MADISON - ST. CLAIR RECORD

Friday, November 22, 2024

Class action, costumed

What's the best way to disguise from a city's taxpayers that they are volunteer put-up plaintiffs in a trial lawyer-concocted class action lawsuit?

Don't call it a class action lawsuit.

That's what apparently happened in Fairview Heights, a Metro-East suburb currently the reluctant client of ex-Lakin Law Firm ace Richard Burke.

He's taking on a good portion of America's e-travel industry on Fairview Heights' behalf, "authorized" by a 2005 city council resolution directing city lawyers to initiate "any necessary legal action on behalf of itself and other similarly-situated Illinois taxing authorities to recover any and all unpaid taxes."

That's lawyer-speak for "class action." But Burke and city attorneys, mindful of how the public sees class action lawsuits, oft-carefully crafted to enrich lawyers with millions while offering plaintiffs but a victory pat on the back, took care not to include those touchy two words.

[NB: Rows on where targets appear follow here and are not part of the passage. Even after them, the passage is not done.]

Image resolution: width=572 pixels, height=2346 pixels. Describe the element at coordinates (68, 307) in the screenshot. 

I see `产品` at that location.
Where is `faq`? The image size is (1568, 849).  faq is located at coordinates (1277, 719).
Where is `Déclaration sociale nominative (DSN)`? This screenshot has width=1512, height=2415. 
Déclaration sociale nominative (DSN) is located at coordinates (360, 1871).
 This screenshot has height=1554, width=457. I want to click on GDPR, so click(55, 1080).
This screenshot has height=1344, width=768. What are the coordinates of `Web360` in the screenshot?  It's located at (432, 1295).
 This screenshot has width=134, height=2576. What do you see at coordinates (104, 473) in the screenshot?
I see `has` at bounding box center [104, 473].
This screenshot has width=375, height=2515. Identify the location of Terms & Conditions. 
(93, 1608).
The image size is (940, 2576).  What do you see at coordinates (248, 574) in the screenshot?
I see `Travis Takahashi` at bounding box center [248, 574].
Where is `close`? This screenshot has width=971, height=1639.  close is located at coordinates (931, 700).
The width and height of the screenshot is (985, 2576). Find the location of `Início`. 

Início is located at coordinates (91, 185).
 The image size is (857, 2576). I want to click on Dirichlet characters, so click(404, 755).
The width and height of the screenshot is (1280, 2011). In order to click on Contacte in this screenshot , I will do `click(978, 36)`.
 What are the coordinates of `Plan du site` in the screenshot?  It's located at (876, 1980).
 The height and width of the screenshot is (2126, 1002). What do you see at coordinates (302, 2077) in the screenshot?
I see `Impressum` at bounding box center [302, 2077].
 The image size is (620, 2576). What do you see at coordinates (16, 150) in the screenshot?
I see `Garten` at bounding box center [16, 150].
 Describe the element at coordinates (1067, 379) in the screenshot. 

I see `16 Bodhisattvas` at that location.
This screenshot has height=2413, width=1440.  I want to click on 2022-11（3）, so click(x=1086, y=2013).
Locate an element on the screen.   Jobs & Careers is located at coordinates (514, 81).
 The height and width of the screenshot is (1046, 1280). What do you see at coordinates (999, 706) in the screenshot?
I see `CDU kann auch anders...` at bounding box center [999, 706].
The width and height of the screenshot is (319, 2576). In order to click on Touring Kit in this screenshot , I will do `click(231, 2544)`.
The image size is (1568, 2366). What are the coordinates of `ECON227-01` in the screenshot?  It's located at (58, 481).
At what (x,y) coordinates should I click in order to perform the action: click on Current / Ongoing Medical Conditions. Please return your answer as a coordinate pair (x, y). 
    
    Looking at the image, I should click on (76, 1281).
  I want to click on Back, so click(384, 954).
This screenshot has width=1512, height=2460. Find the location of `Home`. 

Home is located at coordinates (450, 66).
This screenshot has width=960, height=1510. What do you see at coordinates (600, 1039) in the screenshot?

And lest the aldermen notice to what they had agreed, their new lawyers also didn't waste much time. A day after the resolution passed, we now know, Burke and his cohorts sprinted to the St. Clair County courthouse to file suit for Fairview Heights, making it the leader of a statewide class action suit alleging companies like Orbitz, Hotwire, Expedia and Priceline cheated tens of Illinois cities out of hotel taxes.

The resolution itself was revealed to The Record by City Attorney Al Paulson this past week, after city aldermen complained they were never told Fairview Heights was volunteering as the plaintiff in Mr. Burke's class action.

They were told and they agreed to the resolution, argued Paulson.

Or, not exactly.

If this whole episode strikes you as unseemly or distasteful, that's because it should.

From the sequence of events, it sure looks like these lawyers conceived this class action lawsuit, one that pitted hotel-taxing municipalities against travel e-tailers we know and love, themselves, and on spec. They then went hunting for a willing, or lawyer-less, city council to carry it for them.

Fairview Heights proved a worthy mark. It mustn't remain one.

An attorney-client relationship is at will; it isn't supposed to resemble a hostage situation. If Burke, Paulson and their cohorts used sleight of hand to make Fairview Heights a class action plaintiff, city aldermen should be firm and direct in showing them the door.